SCIENCE WEST ARCHAEOLOGY/PALEONTOLGY
Study confirms Bering land bridge flooded later than previously believed
July 31, 1996
A new study confirms the Bering land bridge that carried ancient wanderers from Asia into North America was not inundated by rising seas
until about 11,000 years ago, according to a University of Colorado at
Boulder researcher.
The study also shows the Bering land bridge vegetation at the time
consisted primarily of tundra plants and shrubs and was unsuitable for
long-term habitation by large grazing mammals, said CU-Boulder researcher
Scott Elias. Because of the abundance of mammoth and other large animal
fossils from adjacent areas, researchers had thought the environment of the
land bridge was an arid grassland similar to the steppe region of northern
Asia today, said Elias.
A paper by Elias and Susan Short of CU-Boulder's Institute of
Arctic and Alpine Research, C. Hans Nelson of the U.S. Geological Survey in
Menlo Park, Calif., and Hilary Birks of the Botanical Institute in Bergen,
Norway, was published in the July 4 issue of Nature. The newest dates for
the inundation of the land bridge corroborate radiocarbon dates calculated
by Elias and colleagues in 1992 using seafloor sediment cores.

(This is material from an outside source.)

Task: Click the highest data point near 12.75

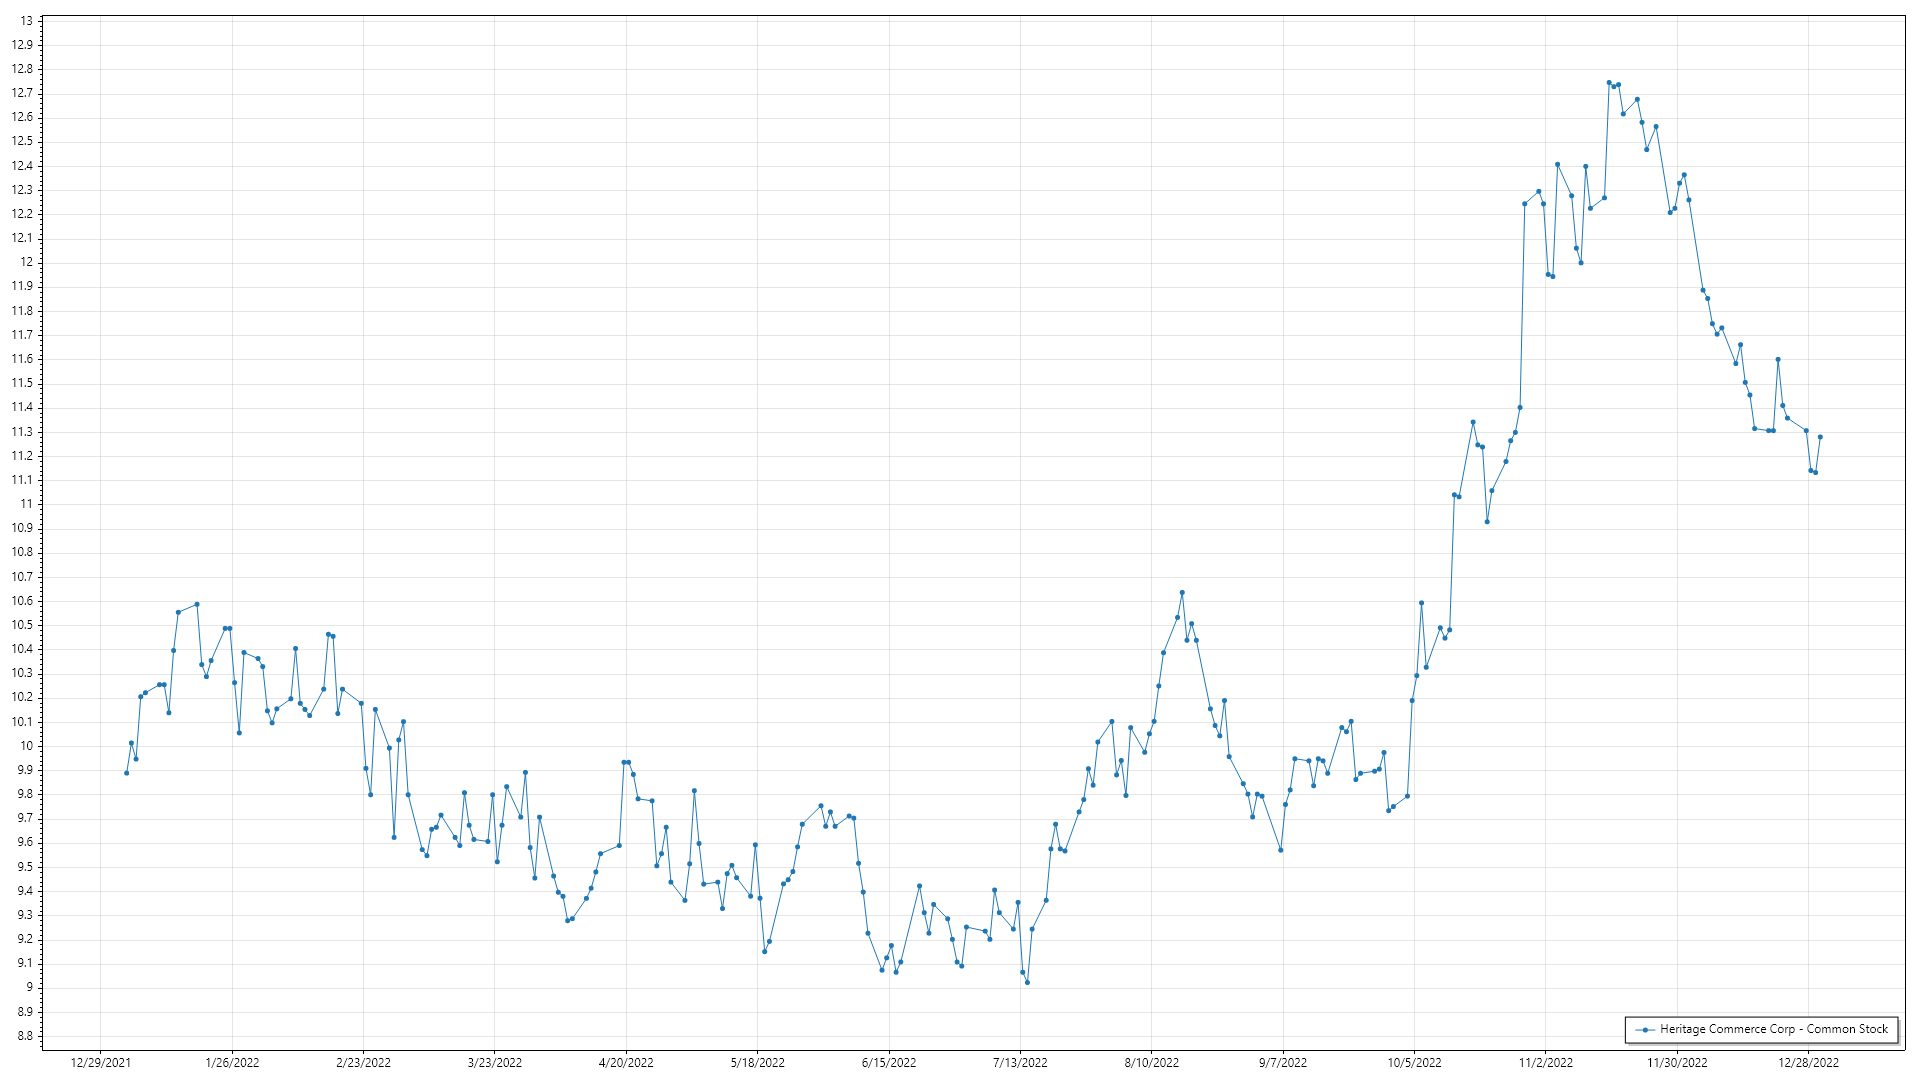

The Bering land bridge surfaced during Earth's ice ages when sea
level in the Bering Sea and Chukchi Sea dropped by 300 feet or more due to
a buildup of glacial ice. During the most recent ice age that ended about
10,000 years ago, the land bridge covered 580,000 square miles -- an area
roughly twice the size of Texas, Elias said.
Elias and his colleagues analyzed 20 ocean-core samples obtained by U.S. Geological Survey researchers from the shallows of the Bering and
Chukchi seas for the study. Taken in the 1970s and 1980s and stored at a
USGS facility in Menlo Park, the cores contain layers of organic peat and
silt that harbor plant, pollen and insect fossils ranging from about 4,000
years old to roughly 50,000 years old.
"The exciting thing here is that we were able to sample an ancient
landscape that no longer exists," said Elias. "We don't have to guess any
more as to what the Bering land bridge was like back then."
Plant seeds and stems and insect body parts were radiocarbon dated using an accelerator mass spectrometer at the University of Arizona that
accelerates carbon atoms at near the speed of light. The instrument
allowed researchers to count the ratio of carbon 14 atoms to carbon 12
atoms from the samples and arrive at the estimated dates for the most
recent inundation of the land bridge.
"This study indicates that early people were free to move across
the land bridge until about 10,500 years ago, right up to the beginning of
the Holocene Period," said Elias. Several Paleo Indian sites in the Nenana
Valley of central Alaska that date to about 12,000 years ago are considered
the earliest reliable dates for the human occupation of North America,
Elias said.
These new data confirm that the people who spread from Beringia to North America about 14,000 years ago came from a stock able to gain a
livelihood from the meager resources of tundra, or perhaps from the sea
coast," wrote Paul Colinvaux in an accompanying News and Views article in
the July 4 issue of Nature. Colinvaux is a researcher at the Smithsonian
Tropical Research Institute in Panama.
Although mammoth, horse and bison fossils unearthed in northern
Alaska near the ancient land bridge had indicated it may once have
supported a large number of grazing mammals, the new study shows the
animals probably migrated through the area rather than living there. "This
new evidence tells us the big mammals probably did not linger on the land
bridge," said Elias.
Pollen samples from the peat cores dating from 14,000 years ago to 11,000 years ago match pollen from modern Alaskan tundra, which is
characterized by clumps of sedges, low-lying willows, dwarf birch shrubs
and grasses, he said.
The previous dates for the inundation of the land bridge -- about
14,400 years ago -- came from a 25-year-old radiocarbon sample that now
appears to have been contaminated with coal deposits washed into the Bering
and Chukchi seas, he said.
The study also indicates summer temperatures on the land bridge were about 8 to 11 degrees F warmer 11,000 years ago than they are today, said Elias. Since virtually no evolution has occurred in beetles over the past
700,000 years, scientists can compare today's beetles -- which are
sensitive indicators of climate change -- with fossil beetles from ancient
sites to reliably estimate past temperatures.